Bundler::Fetcher::CertificateFailureError Could not verify the SSL Certificate for https://rubygems.org.

The guide they linked to help you troubleshoot this error is a dead link. How funny is that! Here’s how I handled the certificate issue.

I updated the certificate as per the following guide. Another theory I have is that I wasn't running any of these commands as administrator.

It seemed to have worked in the sense that I could now bundle install, but I kept running into an issue with minitest requiring a higher ruby version. Very strange considering I just installed the latest version minutes ago!

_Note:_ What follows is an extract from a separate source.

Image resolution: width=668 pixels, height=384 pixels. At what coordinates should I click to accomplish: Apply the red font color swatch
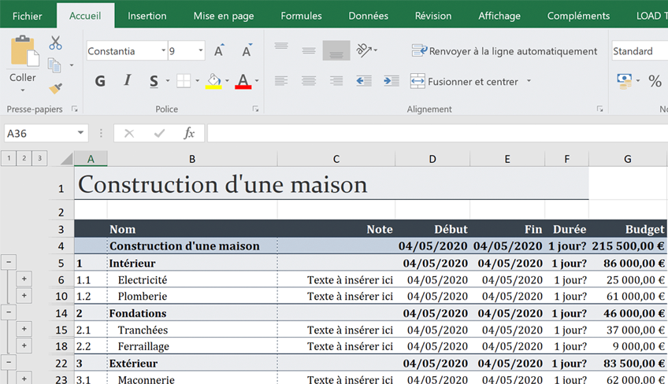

Either this certificate setup points to an older ruby version or the Rails installer installed an old version of Ruby onto my system. Once I ran ruby -v, I noticed I was back into the 2016 era, 2.something.

Here's how I handled this error:

I re-installed Ruby and then tried simply updating my bundler and updating Rubygems as follows via the command prompt (PowerShell should work too). I did each command one at a time.
ruby -v

gem install bundler

gem update --system

gem install rails 

This finally updated my rails gem to the proper version. I then created a new Rails app, ran bundle install, and loaded the Rails server via the command prompt (while in the directory for the new app):

ruby bin/rails server

Proof - Windows Ruby on Rails


🎉 Congrats! 🎉 You did the impossible! 🎉

Again, I don’t recommend this, but I think if you avoid using the Rails installer and just install the gem via the command prompt, you can shortcut this process. I’d be interested to see if that works for others, or if I’m just totally wrong.

Overall, I've learned that this is a barrier to accessing Ruby and Rails as well. The Rails installer should be updated to match the latest version, and the guides should be thoroughly tested to help a new user get up and running with Rails quickly. I think the rails guides are very useful, but there's definitely some legacy information in them. Rubygems should update their links as well, as the link to help with the SSL issue is dead. Alternatively, I would drop windows support if it's going to be ignored as such. Regardless, it is possible, so if you're interested in trying Rails now you really don't have an excuse. Happy coding!

EDIT: 05/08/23
I saw a Reddit post where a person was struggling to get Ruby and Rails set up on their Windows system and tried to help them out. They were specifically running into issues setting up Bootstrap. I figured, well, I already have Ruby and Rails on my Windows system, let's try it out! Funnily enough, I ran into an issue immediately. I was getting the same error as the redditor, "The asset "application.css" is not present in the asset pipeline." What was the issue?

Digging deeper into this error, I noticed that esbuild was seemingly installed into my Rails app, despite not having Node or Yarn installed on my Windows system. Installing both of them and then re-running the CSS bundling and JS bundling then allowed esbuild to install and import Bootstrap properly. But again, this is another barrier into the world of Ruby that I think will push developers into more Windows-friendly environments.